# Text passage
CCGS Frederick G. Creed was a hydrographic survey vessel operated by the Canadian Coast Guard on behalf of the Canadian Hydrographic Service, a scientific agency of the Department of Fisheries and Oceans. The ship was built in 1988 by Swath Ocean Systems Incorporated of San Diego, California and entered service the same year. The ship was taken out of service in March 2020 and sold for scrap.

==Design and description==
CCGS Frederick G. Creed, constructed of aluminum, employed a SWATH system and was named after Frederick G. Creed, an inventor and pioneer of this technology. The vessel had a gross tonnage of 152 tons and was 20.4 m long with a beam of 9.75 m and a draught of 2.6 m. Frederick G. Creed was powered by two General Motors 12V92 geared diesel engines driving two shafts turning a fixed pitch propeller each. The machinery was rated at 2150 bhp and gave the vessel a maximum speed of 16 kn. Frederick G. Creed had a range of 870 nmi at 14 kn and had capacity for 15 m3 of diesel fuel for an endurance of three days. Frederick G. Creed had one 10 m2 dry lab aboard and carried one manually-launched rigid-hulled inflatable boat. The vessel had a complement of four personnel, composed of one officer and three crew.

==Construction and service==
CCGS Frederick G. Creed was built in 1988 by Swath Ocean Systems at their yard in San Diego, California. The vessel entered service with the Canadian Coast Guard in 1989 and is registered in Ottawa, Ontario and rated as a Mid Shore Science Vessel. It was homeported in Rimouski, Quebec and was used to perform surveys of the Laurentian and Maritimes regions. Frederick G. Creed was sent to Cape Hatteras to perform wave dynamic studies. In March 2020, the vessel was declared surplus and sold for scrap. Demolition was completed in December 2020.

# Task objective
Using the text on CCGS Frederick G. Creed, answer these:
(a) What material was the vessel built from?
(b) Where was the vessel homeported?
(c) In what month and year was its demolition completed?

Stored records
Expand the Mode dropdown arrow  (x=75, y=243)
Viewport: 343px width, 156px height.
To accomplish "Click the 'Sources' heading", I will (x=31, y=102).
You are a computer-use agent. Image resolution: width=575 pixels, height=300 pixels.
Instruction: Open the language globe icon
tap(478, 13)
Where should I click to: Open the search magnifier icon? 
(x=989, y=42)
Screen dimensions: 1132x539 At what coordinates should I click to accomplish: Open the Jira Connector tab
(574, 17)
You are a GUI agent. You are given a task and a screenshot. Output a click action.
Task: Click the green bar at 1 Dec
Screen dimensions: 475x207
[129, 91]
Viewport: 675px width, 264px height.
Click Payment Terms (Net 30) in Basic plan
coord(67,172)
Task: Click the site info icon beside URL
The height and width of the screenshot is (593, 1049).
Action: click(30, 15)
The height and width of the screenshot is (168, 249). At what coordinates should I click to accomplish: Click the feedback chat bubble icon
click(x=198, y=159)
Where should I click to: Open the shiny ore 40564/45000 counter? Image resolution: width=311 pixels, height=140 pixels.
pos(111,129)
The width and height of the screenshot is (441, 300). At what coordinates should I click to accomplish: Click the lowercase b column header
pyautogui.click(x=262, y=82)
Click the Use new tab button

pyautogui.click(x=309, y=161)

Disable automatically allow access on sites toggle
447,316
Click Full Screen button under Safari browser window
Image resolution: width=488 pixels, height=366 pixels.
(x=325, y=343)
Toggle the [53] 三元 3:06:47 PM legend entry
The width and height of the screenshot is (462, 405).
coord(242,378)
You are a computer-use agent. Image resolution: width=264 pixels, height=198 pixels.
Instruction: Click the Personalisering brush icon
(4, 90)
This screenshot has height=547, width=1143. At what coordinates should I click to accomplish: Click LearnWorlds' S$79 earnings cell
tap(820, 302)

# Answer space
(a) Aluminum
(b) Rimouski, Quebec
(c) December 2020